[Your objective]
Restrict the output to the lines below starting at the one that contains "You are a computer-use agent. This" and ending at the one that contains "Given: Open the Print icon", and restate them word for word, both ends included.

*** Provided records Section Begins ***

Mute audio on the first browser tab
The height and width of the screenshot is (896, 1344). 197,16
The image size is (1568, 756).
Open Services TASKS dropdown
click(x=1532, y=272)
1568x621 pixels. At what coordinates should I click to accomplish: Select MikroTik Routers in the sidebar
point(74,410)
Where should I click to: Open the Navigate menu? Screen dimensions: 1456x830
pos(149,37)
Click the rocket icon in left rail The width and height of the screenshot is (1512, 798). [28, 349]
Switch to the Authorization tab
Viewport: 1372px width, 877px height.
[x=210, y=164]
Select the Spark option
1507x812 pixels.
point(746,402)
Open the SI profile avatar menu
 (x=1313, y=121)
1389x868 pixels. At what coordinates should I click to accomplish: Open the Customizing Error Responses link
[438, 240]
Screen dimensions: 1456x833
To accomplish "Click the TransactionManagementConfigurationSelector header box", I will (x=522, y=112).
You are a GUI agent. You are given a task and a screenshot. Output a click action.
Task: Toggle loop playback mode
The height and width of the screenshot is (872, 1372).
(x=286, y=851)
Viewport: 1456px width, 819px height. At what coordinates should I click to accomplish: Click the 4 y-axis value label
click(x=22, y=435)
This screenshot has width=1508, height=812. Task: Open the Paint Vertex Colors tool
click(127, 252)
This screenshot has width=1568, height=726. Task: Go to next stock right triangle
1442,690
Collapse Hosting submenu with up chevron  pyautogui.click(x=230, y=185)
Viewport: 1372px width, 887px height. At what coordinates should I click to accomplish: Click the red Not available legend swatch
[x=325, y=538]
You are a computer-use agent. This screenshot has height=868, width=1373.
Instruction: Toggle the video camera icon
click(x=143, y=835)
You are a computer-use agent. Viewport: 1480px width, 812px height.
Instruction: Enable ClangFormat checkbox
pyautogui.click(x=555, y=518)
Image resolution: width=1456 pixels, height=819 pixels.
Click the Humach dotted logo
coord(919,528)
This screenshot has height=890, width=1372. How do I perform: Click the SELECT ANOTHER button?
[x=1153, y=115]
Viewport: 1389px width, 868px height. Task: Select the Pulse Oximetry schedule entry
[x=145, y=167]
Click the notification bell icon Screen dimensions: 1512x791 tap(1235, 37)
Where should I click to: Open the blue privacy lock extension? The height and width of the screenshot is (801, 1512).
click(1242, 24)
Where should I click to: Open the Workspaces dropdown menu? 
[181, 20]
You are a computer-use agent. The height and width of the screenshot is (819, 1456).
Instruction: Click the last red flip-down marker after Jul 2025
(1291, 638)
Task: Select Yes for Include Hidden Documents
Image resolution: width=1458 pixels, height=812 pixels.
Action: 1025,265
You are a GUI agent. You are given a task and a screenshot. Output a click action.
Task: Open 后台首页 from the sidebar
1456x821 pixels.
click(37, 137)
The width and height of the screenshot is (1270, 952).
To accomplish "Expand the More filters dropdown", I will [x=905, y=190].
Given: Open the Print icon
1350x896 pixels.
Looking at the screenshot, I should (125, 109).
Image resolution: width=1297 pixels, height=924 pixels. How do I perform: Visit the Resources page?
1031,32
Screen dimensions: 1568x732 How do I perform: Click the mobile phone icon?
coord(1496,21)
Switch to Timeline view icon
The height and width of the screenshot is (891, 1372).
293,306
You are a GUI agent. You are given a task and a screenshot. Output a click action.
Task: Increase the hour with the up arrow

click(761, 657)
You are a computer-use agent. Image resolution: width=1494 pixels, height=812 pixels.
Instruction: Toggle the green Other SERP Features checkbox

*** Provided records Section Ends ***

[Answer to the exercise]
You are a computer-use agent. This screenshot has height=868, width=1373.
Instruction: Toggle the video camera icon
click(x=143, y=835)
You are a computer-use agent. Viewport: 1480px width, 812px height.
Instruction: Enable ClangFormat checkbox
pyautogui.click(x=555, y=518)
Image resolution: width=1456 pixels, height=819 pixels.
Click the Humach dotted logo
coord(919,528)
This screenshot has height=890, width=1372. How do I perform: Click the SELECT ANOTHER button?
[x=1153, y=115]
Viewport: 1389px width, 868px height. Task: Select the Pulse Oximetry schedule entry
[x=145, y=167]
Click the notification bell icon Screen dimensions: 1512x791 tap(1235, 37)
Where should I click to: Open the blue privacy lock extension? The height and width of the screenshot is (801, 1512).
click(1242, 24)
Where should I click to: Open the Workspaces dropdown menu? 
[181, 20]
You are a computer-use agent. The height and width of the screenshot is (819, 1456).
Instruction: Click the last red flip-down marker after Jul 2025
(1291, 638)
Task: Select Yes for Include Hidden Documents
Image resolution: width=1458 pixels, height=812 pixels.
Action: 1025,265
You are a GUI agent. You are given a task and a screenshot. Output a click action.
Task: Open 后台首页 from the sidebar
1456x821 pixels.
click(37, 137)
The width and height of the screenshot is (1270, 952).
To accomplish "Expand the More filters dropdown", I will [x=905, y=190].
Given: Open the Print icon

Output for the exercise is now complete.